TASKS:
**a)** Reproduce word for word the part of the text on grain production in Ukraine that opens with the words containing "Prerequisites and prospects for sustainable" and closes with "plant protection products).".
**b)** Summarize the text on grain production in Ukraine in two sentences.
**c)** Continue the text on grain production in Ukraine from where it stops.

Top of TEXT FOR ANALYSIS

Prerequisites and prospects for sustainable development of grain production in Ukraine
Purpose. The aim of the article is to identify the benefits of the chosen strategy of agribusiness (profit maximization, or yield maximization) based on the statistical observations of yields and production factors (fertilizers, plant protection products).
Methodology / approach. To analyze productivity growth in grain production under the influence of innovative technologies the data of long-term observations of winter wheat yield in Germany and the United States were selected. In this paper, to analyze the prerequisites and prospects for stabilizing of the crop production, mineral fertilizers and plant protection products were selected as production factors affecting the yield of wheat. Methods of time series analysis and nonlinear econometric analysis were used to assess the impact of these factors. Long-term trends of growth of wheat yields in Germany, the USA and Ukraine were analyzed using regression models. The general model of agrarian business profitability in grain production is based on non-linear correlations of individual factors of intensification and panel regression. In order to substantiate the conclusions of the calculation, the estimation of climatic risks is used. For this purpose, dispersion methods, nonlinear optimization methodology are used.

Bottom of TEXT FOR ANALYSIS
Top of SOURCE DATA

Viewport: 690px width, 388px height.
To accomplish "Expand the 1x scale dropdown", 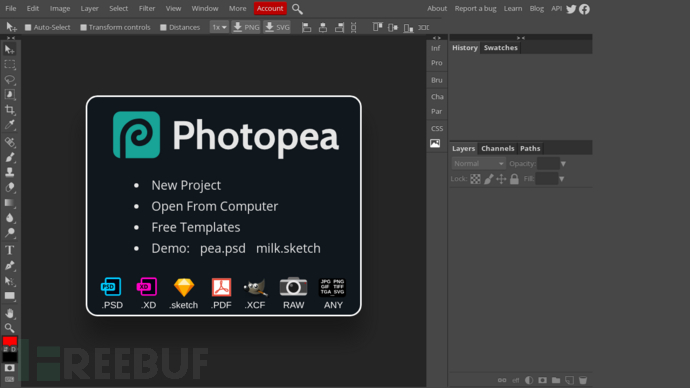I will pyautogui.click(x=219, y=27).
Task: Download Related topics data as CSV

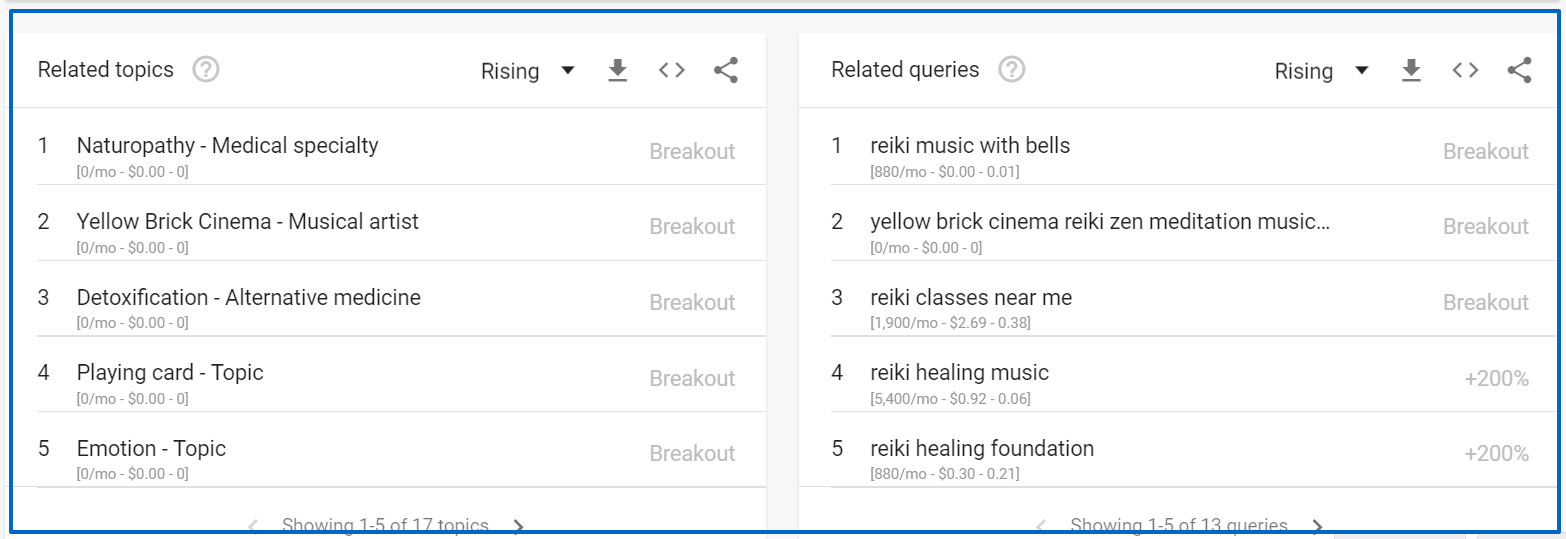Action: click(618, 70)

Bottom of SOURCE DATA

RESPONSES TO THE TASKS:
**a)**
Prerequisites and prospects for sustainable development of grain production in Ukraine
Purpose. The aim of the article is to identify the benefits of the chosen strategy of agribusiness (profit maximization, or yield maximization) based on the statistical observations of yields and production factors (fertilizers, plant protection products).

**b)** The article aims to identify the benefits of choosing either profit maximization or yield maximization as an agribusiness strategy, based on statistical observations of yields and of fertilizers and plant protection products. It applies time series analysis, regression models and nonlinear econometric analysis to long-term wheat yield trends in Germany, the USA and Ukraine, and it uses estimation of climatic risks to substantiate its conclusions.

**c)**
Results. Estimates of wheat yield fluctuations due to climate risks show that they will not significantly affect the problem of food security, so there is no need to impose restrictions on the export of wheat. On the choice of optimal strategy, based on analysis using econometric model of decreasing marginal utility of production resources, it is proved that the maximization of yields is achieved at lower costs than profit maximization.
Originality / scientific novelty. The main contribution of the article to the level of application is to analyze the impact of production factors on wheat yield, taking into account climatic risk and reducing the marginal utility of production factors. At the theoretical level of the study, it represents a contribution to the discussion of the vectors of the optimal path of wheat production in Ukraine. Analysis of data on wheat yield variability in Germany and the USA showed correlation of profitability and risk (indicators of expected yield and its variance). However, this means that an increase in wheat yields in Ukraine will also increase its variability and therefore requires the implementation of a long-term strategy that can ensure stable growth.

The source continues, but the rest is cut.